▶ **Exercise description**
Find how many lines of the following entries contain "screenshot". Reply with the number alone.

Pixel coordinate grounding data
● ● ● ● ● ● ●

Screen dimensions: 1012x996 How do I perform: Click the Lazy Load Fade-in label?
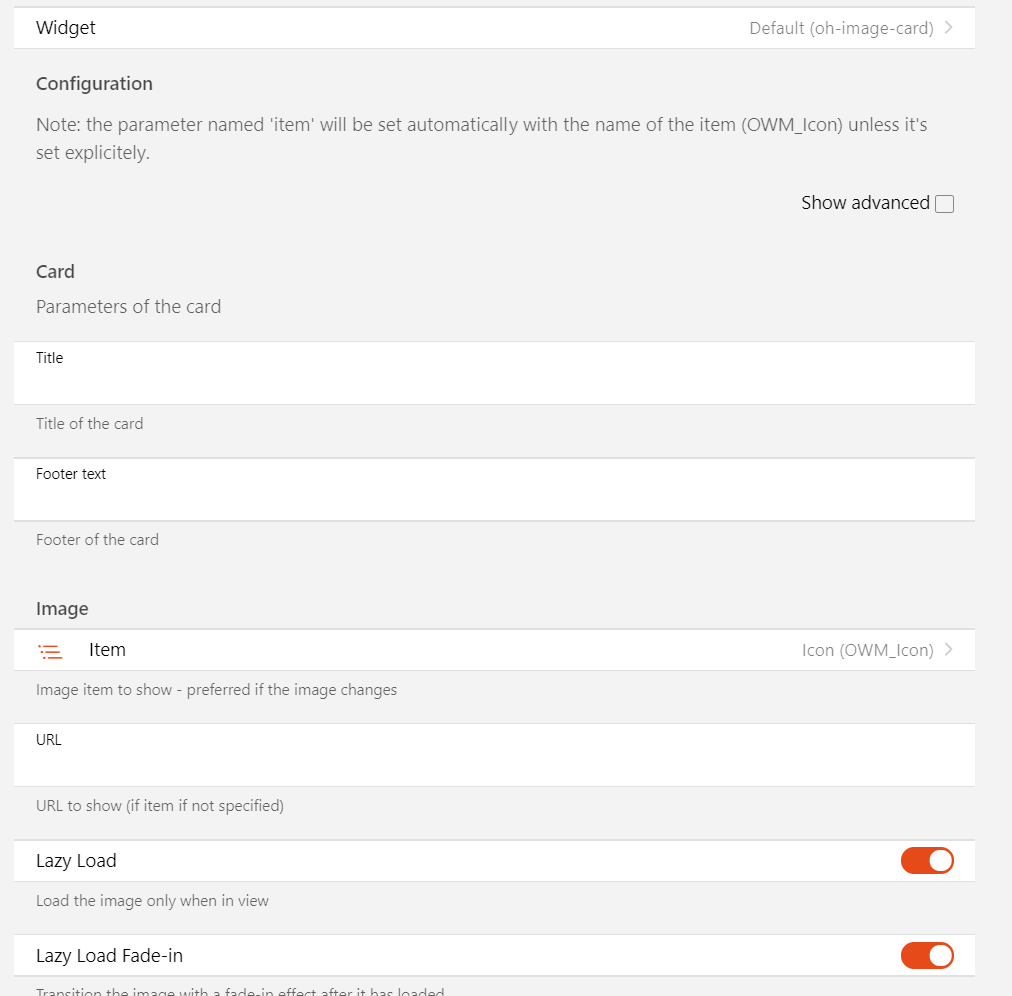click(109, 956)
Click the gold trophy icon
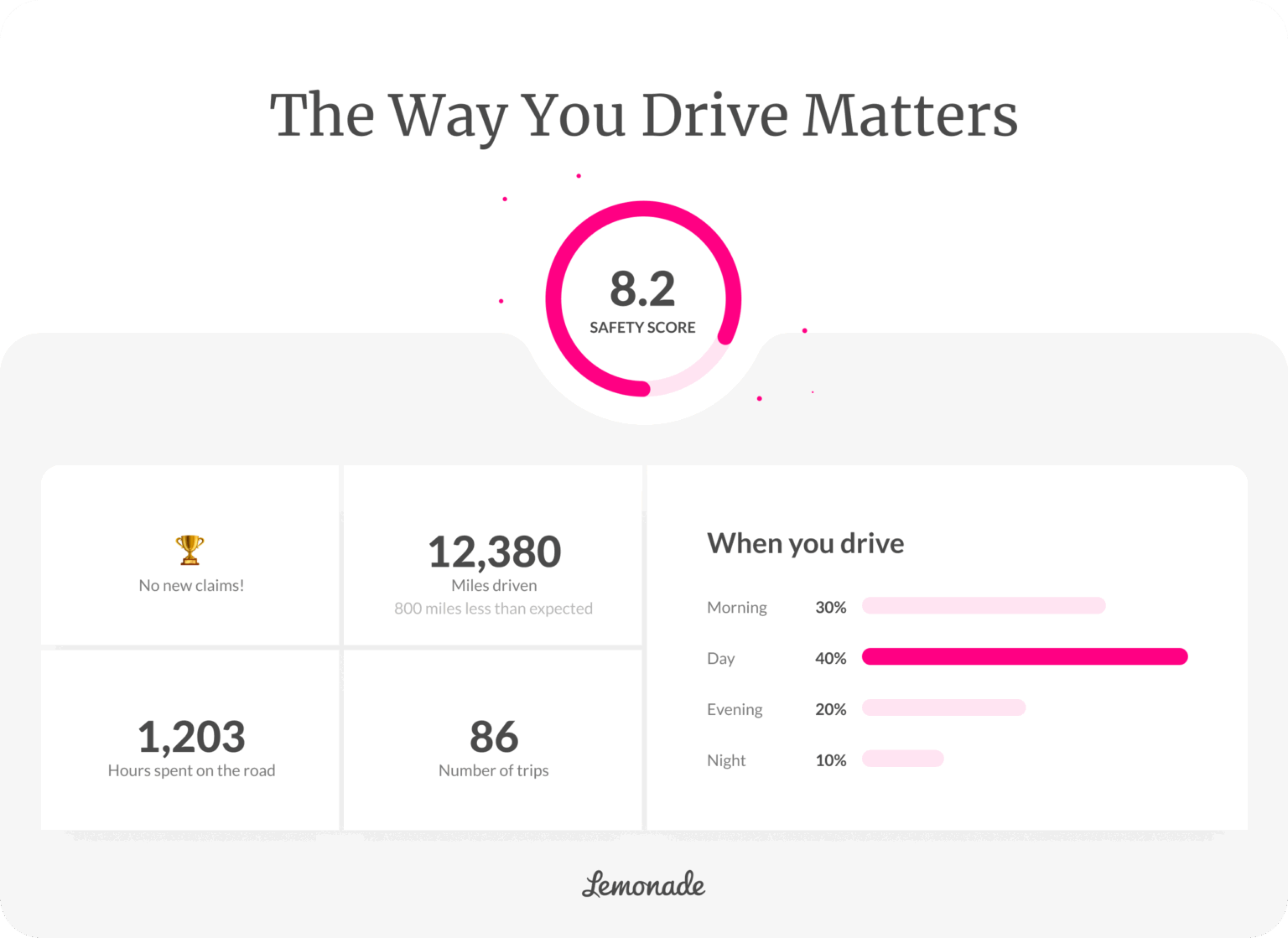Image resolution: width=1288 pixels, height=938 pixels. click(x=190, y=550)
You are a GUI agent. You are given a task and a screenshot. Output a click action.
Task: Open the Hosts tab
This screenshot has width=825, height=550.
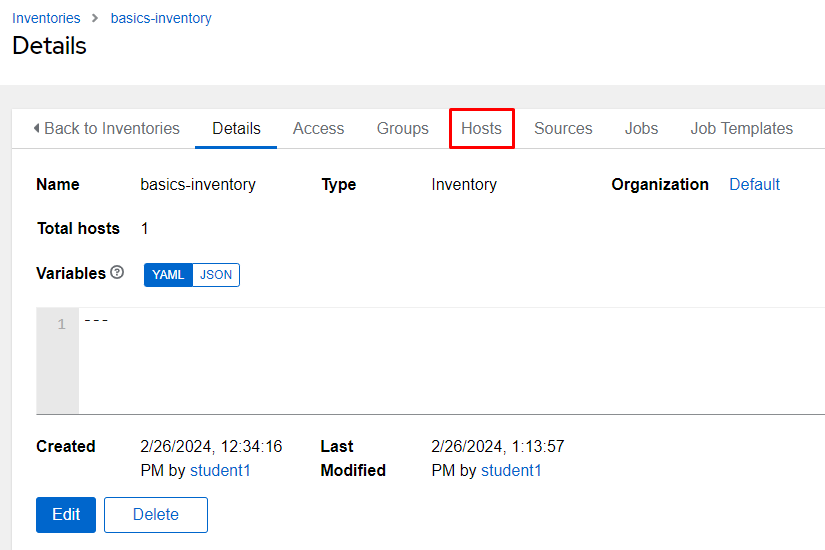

● ● ● ● ● ● ●

▶ **Exercise output**
2